Together the threesome try their luck with the Minister of Disappearing Tunes.
“Didi wrote some lovely songs for the show, which the actors sing,” says Bar-Kochba. “We also have an accordionist and a percussionist. The actors have really gotten into the spirit of the show and there is a lot of joy in the rehearsals.”
That, says the director, will be conveyed unequivocally to all and sundry next Saturday morning.
“Officially, the show is for four- to nine-year-olds, but I am sure the parents will enjoy it just as much.
There’s something so charming and magical about the story and about the way it is presented.”
Besides the pure entertainment value, Bar-Kochba has some ulterior motives – of the best kind. “The series is definitely designed to try to draw children into the wonderful world of books. Classical music is fading from our lives, as is the theater and, these days, children read fewer and fewer books. It is a matter of what the children are taught.”
While that sounds somewhat didactic, if not dogmatic, Bar-Kochba says you have to keep things light. “I always start with the things that I enjoy. If I enjoy something, there’s a decent chance that I’ll be able to present the material in a way that is enjoyable for others too.”
While the Play by the Book approach is very much a tangible analogue one, Bar-Kochba says she does not reject more contemporary, technologically enhanced avenues of engaging in cultural and educational pursuits. “I prefer reading a real book rather using a Kindle, but there are wonderful things available on computers too. It all depends on how you use them. Didi [Shahar] mostly earns his living in hi-tech, and he manages to marry that with writing wonderful music. So that’s all right.”
The director says the idea behind the series was very much a matter of appealing to as broad a consumer base as possible. Bar-Kochba says she and Feldmasser were not looking to challenge their potential audiences or to appeal specifically to high-brow tastes. “I wanted something simple and direct, and you get that in children’s literature. Children’s books manage to offer simple basic quality.
Children’s shows also have something pure and endearing that you don’t find in productions for adults.”
It seems there were quite a few authors ready and willing to offer some of their work for the series. “We got proposals from lots of writers,” continues Bar-Kochba, “and I think any writer wants their book to come to life.”
Then again, one wonders if writers may not have some problems, at least on occasion, with a director’s idea of how his or her book should be translated into another, more tangible, vehicle of presentation.
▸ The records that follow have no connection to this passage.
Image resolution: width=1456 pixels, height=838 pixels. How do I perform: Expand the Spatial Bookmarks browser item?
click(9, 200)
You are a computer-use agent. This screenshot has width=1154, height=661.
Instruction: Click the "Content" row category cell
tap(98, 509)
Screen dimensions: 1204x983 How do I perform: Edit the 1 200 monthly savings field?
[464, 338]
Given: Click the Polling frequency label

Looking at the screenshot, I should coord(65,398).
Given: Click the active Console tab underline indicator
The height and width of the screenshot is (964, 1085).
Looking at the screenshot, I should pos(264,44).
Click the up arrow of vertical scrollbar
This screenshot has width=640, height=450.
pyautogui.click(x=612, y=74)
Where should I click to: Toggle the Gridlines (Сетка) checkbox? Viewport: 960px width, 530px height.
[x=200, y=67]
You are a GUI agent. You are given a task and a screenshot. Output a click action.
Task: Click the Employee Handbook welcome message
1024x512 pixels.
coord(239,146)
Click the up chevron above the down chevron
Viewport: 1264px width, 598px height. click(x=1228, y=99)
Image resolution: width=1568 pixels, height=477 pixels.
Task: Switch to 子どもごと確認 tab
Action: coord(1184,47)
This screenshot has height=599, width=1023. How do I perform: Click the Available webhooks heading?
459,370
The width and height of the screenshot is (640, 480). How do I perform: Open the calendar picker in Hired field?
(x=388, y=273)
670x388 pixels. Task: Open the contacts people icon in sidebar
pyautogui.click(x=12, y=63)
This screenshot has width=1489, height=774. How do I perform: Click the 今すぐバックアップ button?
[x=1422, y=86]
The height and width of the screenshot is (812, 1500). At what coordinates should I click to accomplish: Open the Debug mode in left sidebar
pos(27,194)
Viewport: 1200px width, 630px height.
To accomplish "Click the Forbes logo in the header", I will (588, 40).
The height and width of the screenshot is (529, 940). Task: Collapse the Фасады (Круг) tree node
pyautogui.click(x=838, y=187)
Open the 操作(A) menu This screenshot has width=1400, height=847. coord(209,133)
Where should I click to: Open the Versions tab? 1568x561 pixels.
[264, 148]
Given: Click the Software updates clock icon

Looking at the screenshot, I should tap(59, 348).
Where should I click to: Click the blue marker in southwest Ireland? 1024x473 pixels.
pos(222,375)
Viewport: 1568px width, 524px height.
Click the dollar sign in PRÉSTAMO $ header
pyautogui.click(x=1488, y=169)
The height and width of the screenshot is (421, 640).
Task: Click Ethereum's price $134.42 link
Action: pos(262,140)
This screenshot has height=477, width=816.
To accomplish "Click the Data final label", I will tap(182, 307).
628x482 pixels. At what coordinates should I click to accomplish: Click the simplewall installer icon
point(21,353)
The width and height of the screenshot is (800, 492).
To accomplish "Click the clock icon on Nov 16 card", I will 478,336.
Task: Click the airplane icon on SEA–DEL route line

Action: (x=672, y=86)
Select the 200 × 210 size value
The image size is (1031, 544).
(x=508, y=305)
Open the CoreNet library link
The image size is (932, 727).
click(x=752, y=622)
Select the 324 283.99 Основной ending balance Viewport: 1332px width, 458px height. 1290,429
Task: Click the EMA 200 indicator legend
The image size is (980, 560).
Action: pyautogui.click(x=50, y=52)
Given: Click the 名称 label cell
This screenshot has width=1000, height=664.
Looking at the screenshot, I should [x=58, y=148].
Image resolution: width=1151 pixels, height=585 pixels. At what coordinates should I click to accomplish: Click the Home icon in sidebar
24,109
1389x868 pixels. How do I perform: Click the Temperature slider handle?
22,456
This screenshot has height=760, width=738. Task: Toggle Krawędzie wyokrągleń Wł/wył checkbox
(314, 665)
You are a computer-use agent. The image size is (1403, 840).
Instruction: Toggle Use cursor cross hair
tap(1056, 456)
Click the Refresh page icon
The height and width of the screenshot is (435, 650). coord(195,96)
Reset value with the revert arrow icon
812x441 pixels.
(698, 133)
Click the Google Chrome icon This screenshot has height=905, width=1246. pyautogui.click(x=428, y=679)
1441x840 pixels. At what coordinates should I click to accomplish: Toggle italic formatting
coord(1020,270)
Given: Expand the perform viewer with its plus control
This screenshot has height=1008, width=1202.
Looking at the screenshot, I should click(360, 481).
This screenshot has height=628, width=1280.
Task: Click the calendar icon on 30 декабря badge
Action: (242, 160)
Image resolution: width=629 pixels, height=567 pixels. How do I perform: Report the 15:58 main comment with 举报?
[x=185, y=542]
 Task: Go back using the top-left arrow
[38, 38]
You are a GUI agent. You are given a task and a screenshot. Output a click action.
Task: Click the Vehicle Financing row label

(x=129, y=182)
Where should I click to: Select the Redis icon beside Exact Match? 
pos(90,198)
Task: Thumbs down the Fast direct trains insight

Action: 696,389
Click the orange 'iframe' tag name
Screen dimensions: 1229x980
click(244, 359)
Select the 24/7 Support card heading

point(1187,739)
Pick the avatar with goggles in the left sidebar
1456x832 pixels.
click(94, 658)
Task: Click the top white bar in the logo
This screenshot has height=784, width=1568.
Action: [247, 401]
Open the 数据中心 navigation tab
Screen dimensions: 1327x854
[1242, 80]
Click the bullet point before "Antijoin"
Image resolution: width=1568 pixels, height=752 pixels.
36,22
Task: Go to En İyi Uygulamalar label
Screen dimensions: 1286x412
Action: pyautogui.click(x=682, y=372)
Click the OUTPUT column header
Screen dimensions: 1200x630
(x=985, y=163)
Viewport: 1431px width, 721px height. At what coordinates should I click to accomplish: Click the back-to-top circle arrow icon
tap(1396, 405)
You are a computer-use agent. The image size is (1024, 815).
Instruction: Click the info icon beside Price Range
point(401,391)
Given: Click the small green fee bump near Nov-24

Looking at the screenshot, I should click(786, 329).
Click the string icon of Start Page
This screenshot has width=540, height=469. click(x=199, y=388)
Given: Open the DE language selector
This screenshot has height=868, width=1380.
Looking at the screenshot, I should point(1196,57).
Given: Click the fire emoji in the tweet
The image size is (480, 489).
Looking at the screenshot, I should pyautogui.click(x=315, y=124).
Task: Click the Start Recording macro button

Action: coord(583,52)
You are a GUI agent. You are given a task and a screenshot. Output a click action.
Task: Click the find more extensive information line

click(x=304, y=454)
The director says that simply hasn’t been the case with the forthcoming production. “Eldad has been very involved in the work on the show and even wrote a couple of new scenes for it. He has attended rehearsals and he has been an important factor in the way the show has evolved. He has a very incisive mind and I am happy to hear his observations about the way the show is developing.”
That, says Bar-Kochba, will be a constant of the Play by the Book series. “Yes, the other authors will also be involved. As far as I am concerned, that’s part of the deal.”
The director says she is also not keen to spoon-feed her young audiences and, in fact, says that children have no problem with understanding inferences and running with them. “You know, children can see a melody and the colors music brings. You don’t have to spell things out for them. It is important to allow them to do some of the work on their own.”